General Pervez Musharraf constantly exhorts everyone to project Pakistan as a “progressive, open-minded state” that practices “moderation, tolerance and enlightenment”. Last week he reiterated that “religious fanatics won’t be allowed to rule the country”. Said he: “This was the vision of the Quaid i Azam and we will continue to transform this vision into reality.”
Alas. The reality doesn’t gibe with his vision.
There have been at least three attempts by religious fanatics to knock off General Musharraf. The intelligence agencies know that the would-be assassins are members of, or have strong links to, well known militant religious organisations based in Pakistan. Yet the leaders of these groups are free to roam about and make virulent speeches against General Musharraf’s “enlightened” policies. What’s stopping him from shutting them up? Is there some perceived military-institutional or personal-political interest at stake that General Musharraf is protecting, even at risk to his own life?
The evidence suggests that the historical Military-Mullah Alliance (MMA) is alive and kicking. It was actively nurtured in the 1980s by General Zia ul Haq to flog the establishment’s regional ambitions in Afghanistan. But this was at the expense of the Pakistan Peoples Party and civil society at home. In the 1990s, the MMA’s regional ambitions were focused on jihad in Indian-held Kashmir. Thus the Bhutto government was dismissed at its behest in 1990 for being “soft’ on India and the Nawaz government met the same fate in 1999 for objecting to Kargil. Since then, the MMA has been flushed out in the open: both Bhutto and Sharif have been banished, their parties cut to size and the Muttahida Majlis i Amal (MMA) not simply enabled to form governments in two provinces but also to preach and practice its version of “fundamentalist Islam”. In the latest deal, the MMA’s Maulana Fazlur Rehman has been chosen by General Musharraf to be the “loyal” leader of the opposition, prompting the good maulana to claim at a rally in Karachi that “the MMA is the alternative government-in-waiting”.

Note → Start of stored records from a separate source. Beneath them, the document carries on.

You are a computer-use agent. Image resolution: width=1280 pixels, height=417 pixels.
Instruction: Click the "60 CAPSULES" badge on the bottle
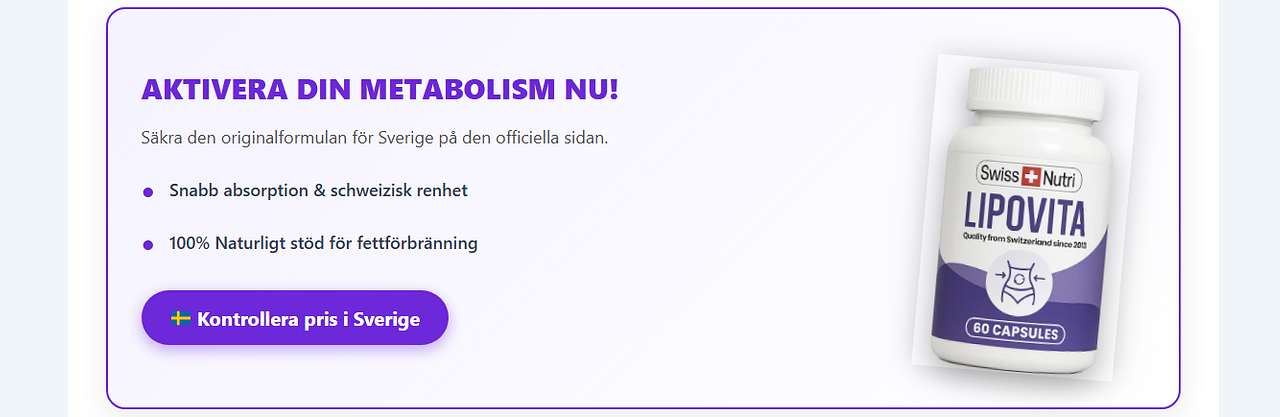(x=1014, y=331)
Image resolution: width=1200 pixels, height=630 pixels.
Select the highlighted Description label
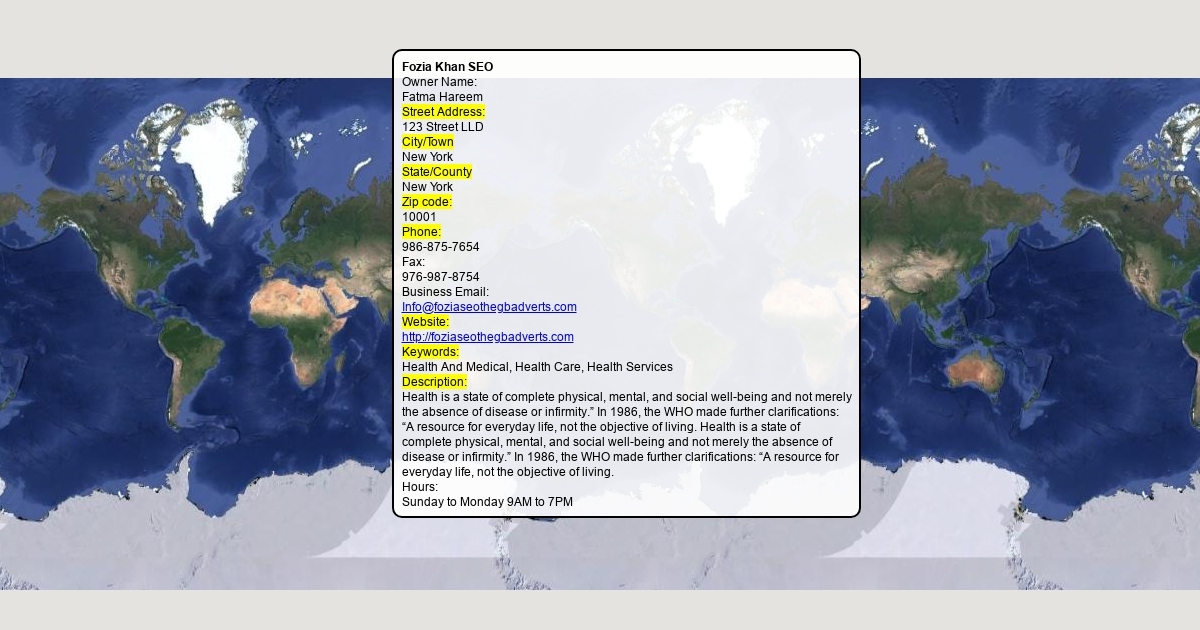(x=434, y=382)
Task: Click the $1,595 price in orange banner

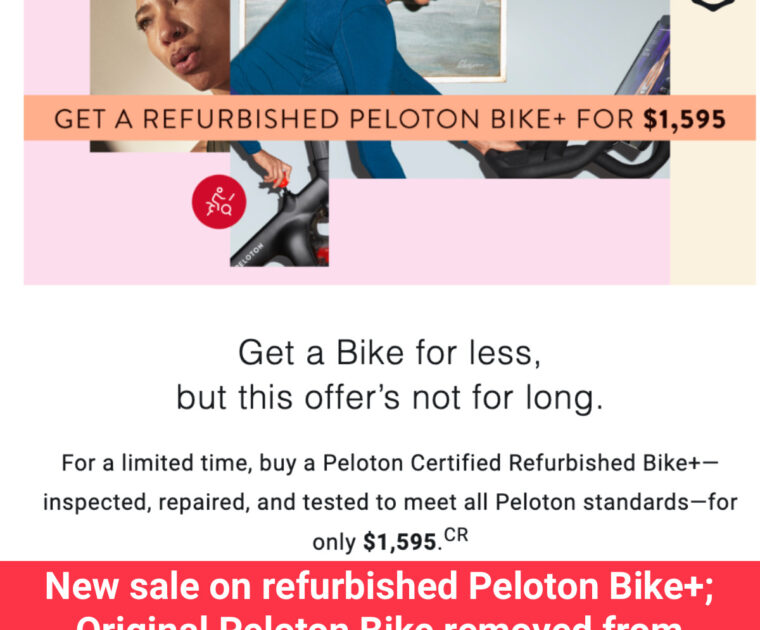Action: (684, 119)

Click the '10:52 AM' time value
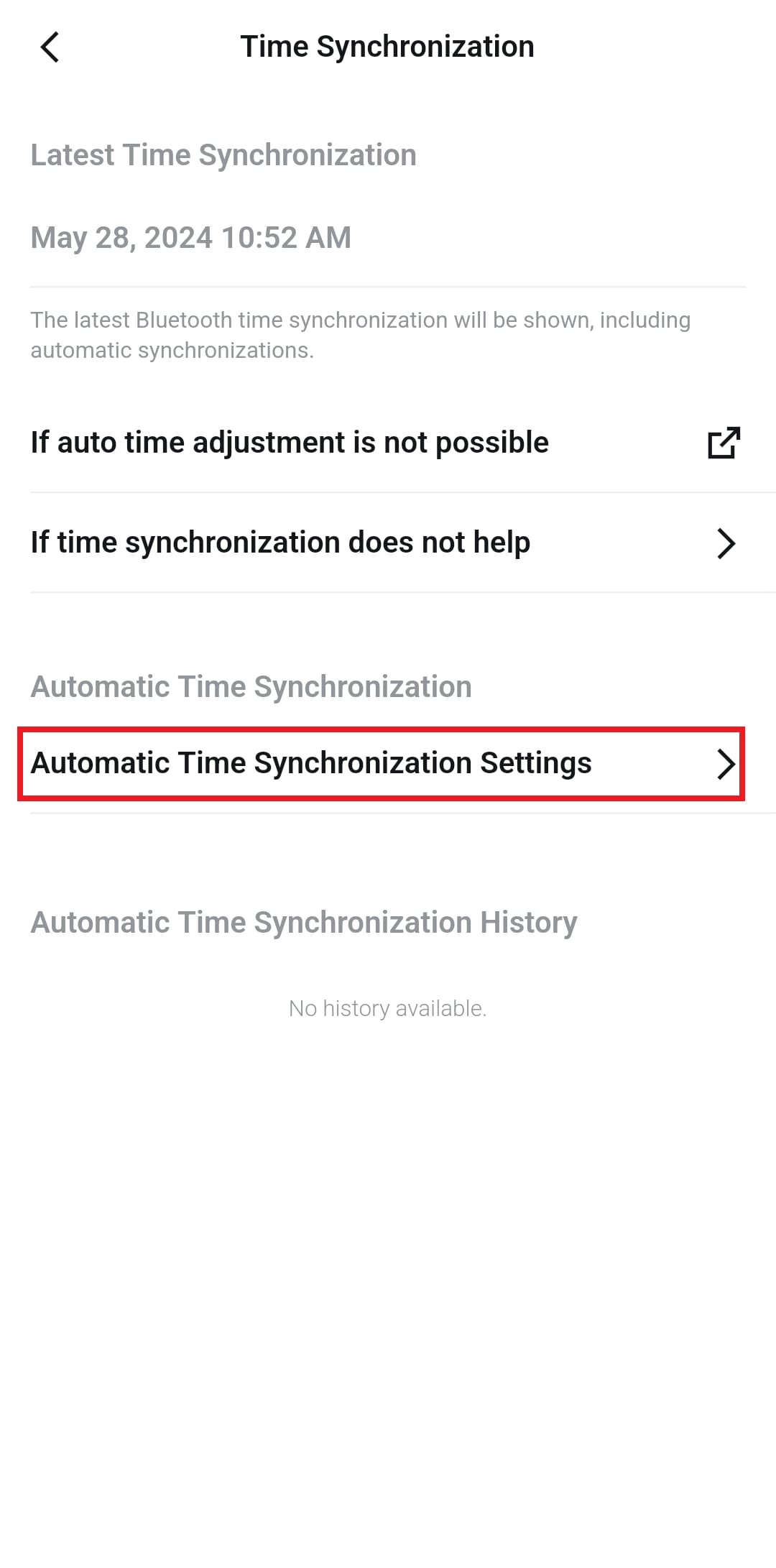point(287,238)
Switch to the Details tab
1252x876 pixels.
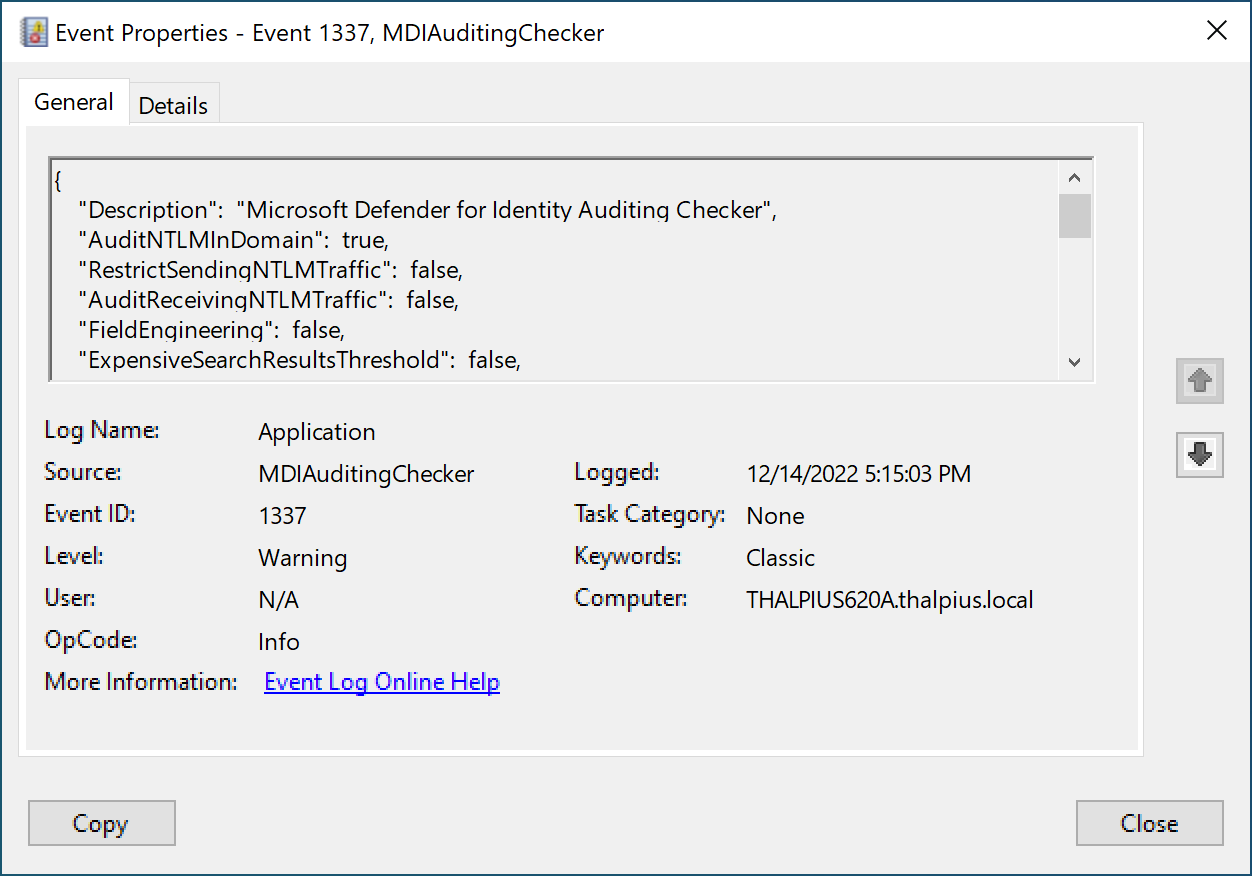[173, 106]
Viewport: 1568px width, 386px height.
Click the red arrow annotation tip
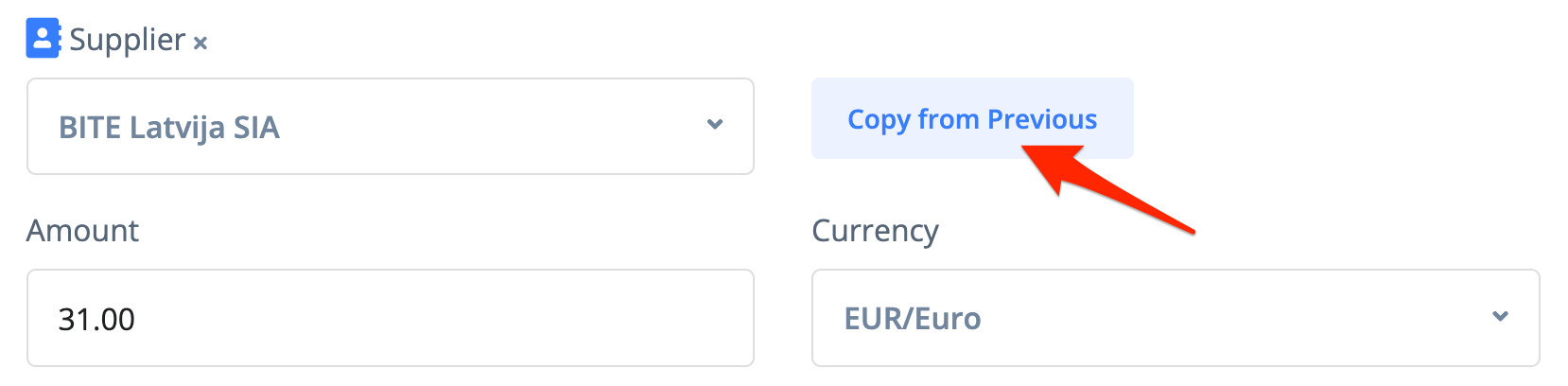point(1024,149)
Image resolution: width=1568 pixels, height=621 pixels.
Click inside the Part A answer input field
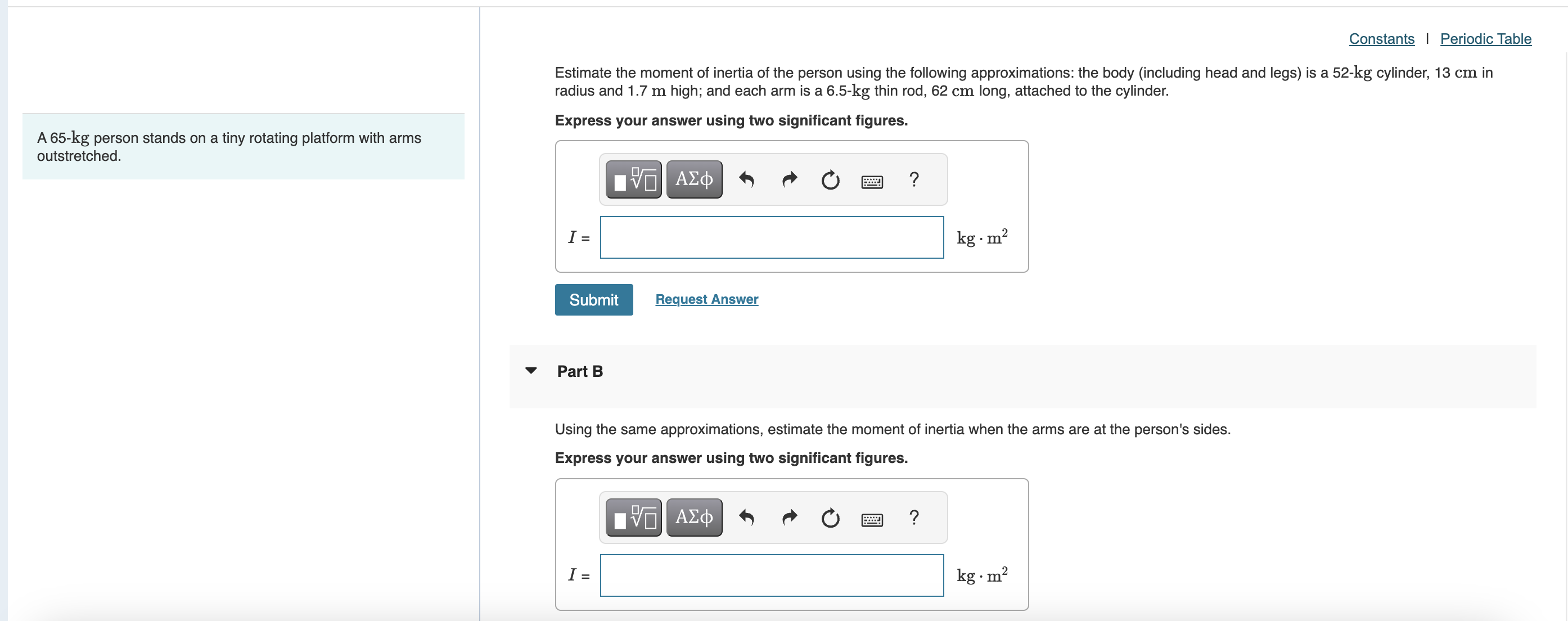771,237
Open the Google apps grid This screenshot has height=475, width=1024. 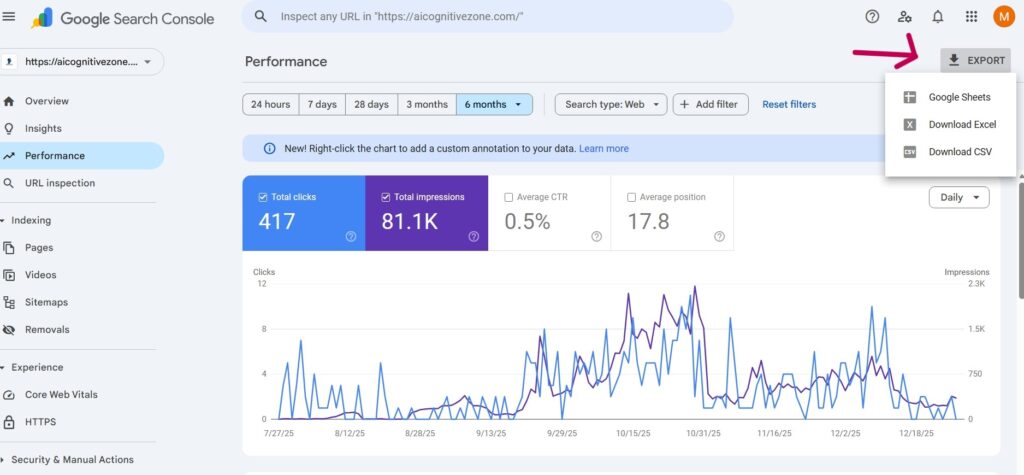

The government has broken every rule in the book to foist the Maulana as Speaker of the National Assembly. But the Rules of Business in the NA say that ” Leader of the Opposition means a member who in the opinion of the Speaker is for the time being leader of the majority of the members in the opposition”. Thus the Maulana’s claim of 68 votes currently should have been matched against 79 by the PPP-PMLN’s Amin Fahim. Instead, the Speaker accounted for Maulana Rehman’s 87 votes 14 months ago during the election of the prime minister and not the PPP’s largest tally of 81 at the time of oath taking. Why this hanky-panky?
The answer is that the Military-Mullah Alliance in 2002 had to be micromanaged into becoming the Musharraf-Maulana Alliance in 2004 to ensure one key objective by each player: General Musharraf needed the support of the MMA for the 17th amendment and Maulana Fazlur Rehman wanted to become leader of the “alternative government in waiting”. That deal has now come to fruition by hook and by crook.
But the underlying tension between General Musharraf’s “vision and reality” — his abhorrence of the fundamentalism of the mullahs and fanatics versus his personal-political need to make alliances with them – is bound to become acute over time. Just as the jihadis who are part of the MMA are out to get General Musharraf, the MMA continues to attack him relentlessly. “The terrorists are not in Wana”, thundered Maulana Fazlur Rehman after being informed of General Musharraf’s decision to make him ‘prime minister in waiting’, “the terrorists and murderers are in Musharraf’s cabinet, government and Governor’s House”. How can the contradictions in the emerging scenario be ignored? Maulana Fazlur Rehman is now obliged to sit in the supra-cabinet National Security Council to which he is vociferously opposed, and pay obeisance to General Musharraf whose uniform he seeks to dismantle in order to weaken his grip over the military.
In short, the religious parties are all for the institutional Military-Mullah Alliance but against the person of General Musharraf while General Musharraf is personally against the mullahs and all for the Musharraf-Maulana Alliance! That is why General Musharraf rails against religious extremists while making alliances with them and that is why the mullahs rail against General Musharraf and seek fresh alliances with the military at the same time.
This “balancing act” is fated to fail for two fundamental reasons. One, the current domestic and international environment requires a stable political alliance in Pakistan between the moderate military establishment and the moderate mainstream parties rather than a continuation of the Military-Mullah Alliance which has outlived its historical utility. Two, the Musharraf-Maulana Alliance’s short-term utility is going to be constantly eroded from within by the longer-term institutional compulsions of both partners. When the rift occurs, General Musharraf will have two options. He could swallow his pride and go with the institutional tide for mainstream pluralism and democracy. Or he could opt for the one-party, one-leader, one-state solution by sidelining parliament, provinces and all opposition political parties. The latter would be far removed from the vision of the Quaid that he so fervently espouses.